- Картину? - переспросила Саша. - А ведь идея! - Бросив нож на недорезанный лук, она через свежезаправленную кровать метнулась к пейзажу, всмотрелась: - Как же я сама не догадалась! Трогательный образчик луминизма, и рама еще крепкая.
- Скажешь Бабелю, всю мою месячную получку потратила на подарок.
- Старый плут нипочем не поверит, картины нынче в цене дров.
- Может с изнанки год есть?
Саша послушно перевернула раму:
- Сорок пятый!
- Однако! Приличная древность. Автор не подписал?

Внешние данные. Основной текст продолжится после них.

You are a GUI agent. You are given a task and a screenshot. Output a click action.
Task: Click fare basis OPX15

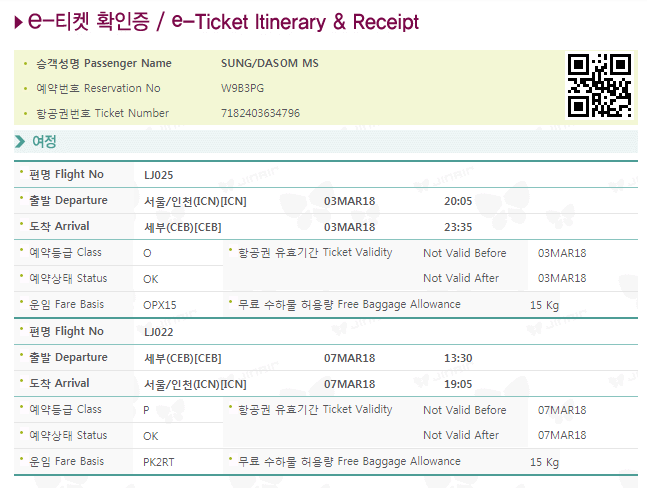(160, 305)
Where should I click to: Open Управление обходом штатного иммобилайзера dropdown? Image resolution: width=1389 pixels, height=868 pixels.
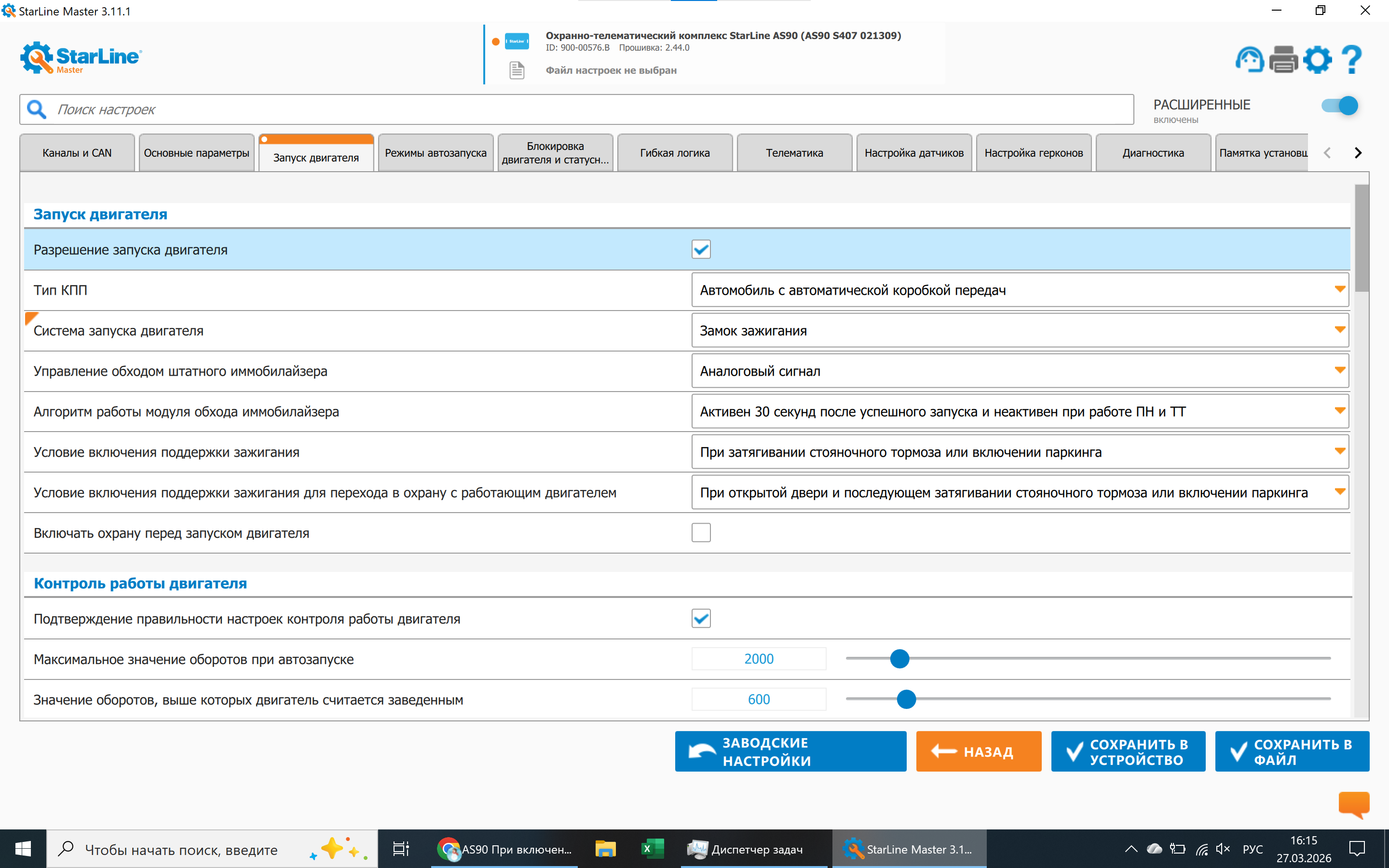[1020, 371]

- Вроде нет... хотя погоди, половина холста под какой-то картонкой. Ого! Да тут письмо!
- Черт! - дернулся я от очередного пореза. - Подождать с открытиями никак нельзя?!

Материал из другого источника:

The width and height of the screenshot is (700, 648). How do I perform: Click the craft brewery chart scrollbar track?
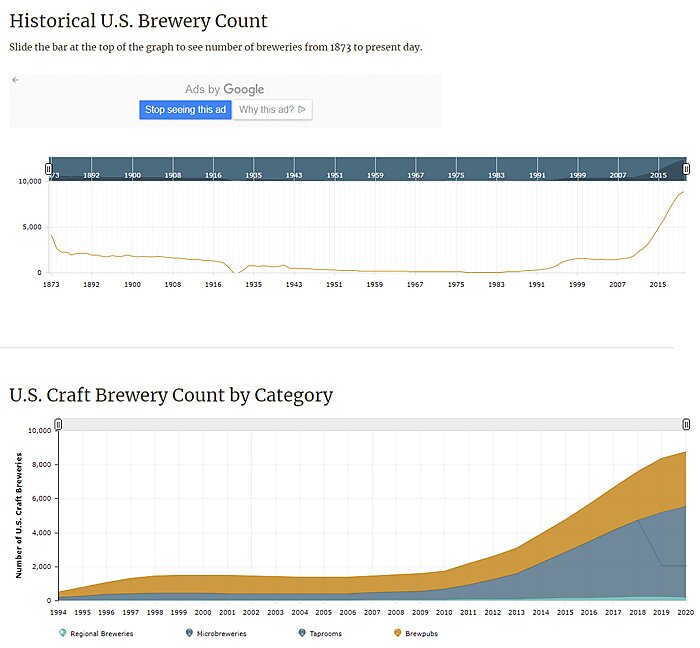[370, 425]
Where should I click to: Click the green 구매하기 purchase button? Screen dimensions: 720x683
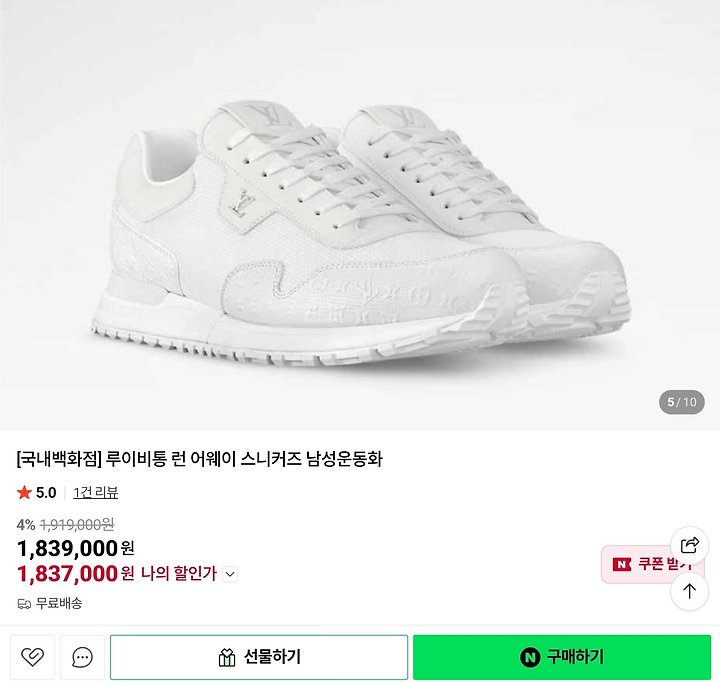coord(562,657)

- Как интересно, - Саша уже запустила в конверт пальцы. - Ассигнации, царские, - на кровать посыпались узорчатые листы бесполезных катенек, - еще и записка есть.
- Что там?
- А разве можно читать? Чужое ведь!
- Стесняться надо было в семнадцатом, - неуклюже пошутил я.

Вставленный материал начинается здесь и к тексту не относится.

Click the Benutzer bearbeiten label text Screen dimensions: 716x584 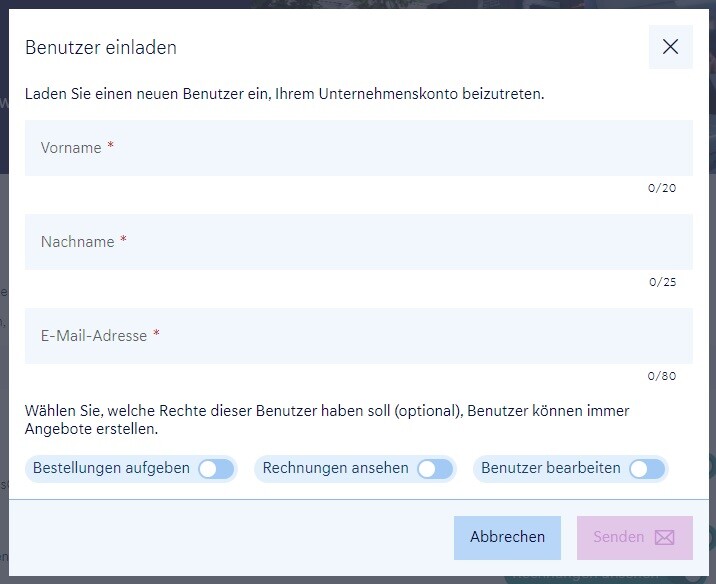[x=550, y=468]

- Боже, что я делаю! - записка выпала из Сашиной руки вслед за деньгами, соскользнула с дивана на пол и, как редкая бабочка, распласталось на тряпочном половике.
- Ведь правда, при маменьке я и помыслить не могла вот так взять и засунуть свой любопытный нос в чью-то чужую жизнь!
Ох, как же она неимоверно хороша в своем детском смущении! Теплая, аж до слез, волна чувств накрыла меня с головой. Никчемное раздражение от принуждения к бритью развеялось без следа.
- Мы другие, - отложив станок, я встал от зеркала, и как есть, полубритый, крепко обнял подрагивающие плечи жены. - Великая русская смута выковала из нас великих циников. Мы целесообразны как питекантропы, мы не верим в Бога. Тем не менее, этот мир - наш, а раскрытое письмо - всего лишь ценная археологическая находка.
- Ты... ты думаешь?
- Я уверен!
Не желая дальнейшего спора, я поднял записку и начал:
- Marie, ma chere fille... дьявол его дери, ну и почерк!
- Лучше я прочту, - огоньки извечного женского любопытства с новой силой заиграли в Сашиных глазах. - Иначе ты точно на свой завод опоздаешь.
- Тут совсем немного, - я еще сильнее раззадорил нетерпение Саши. - Вот, слушай: Мари, моя дорогая дочь! Третьего дня бугорчатка доконала твою несчастную мать, я схоронил ее рядом с теткой Анной. В оплату могильщикам отдал наши обручальные кольца и всю муку, что оставалась в доме. Сегодня выезжаю с оказией в Петроград, после, коли Бог даст, направлюсь в Париж. Мне пообещали проводника-контрабандиста, который поведет через границу по льду залива. Нашу квартиру ни за что не бросай, лучше всего, выйди замуж за подходящего большевика. Прощай, и храни тебя Господь!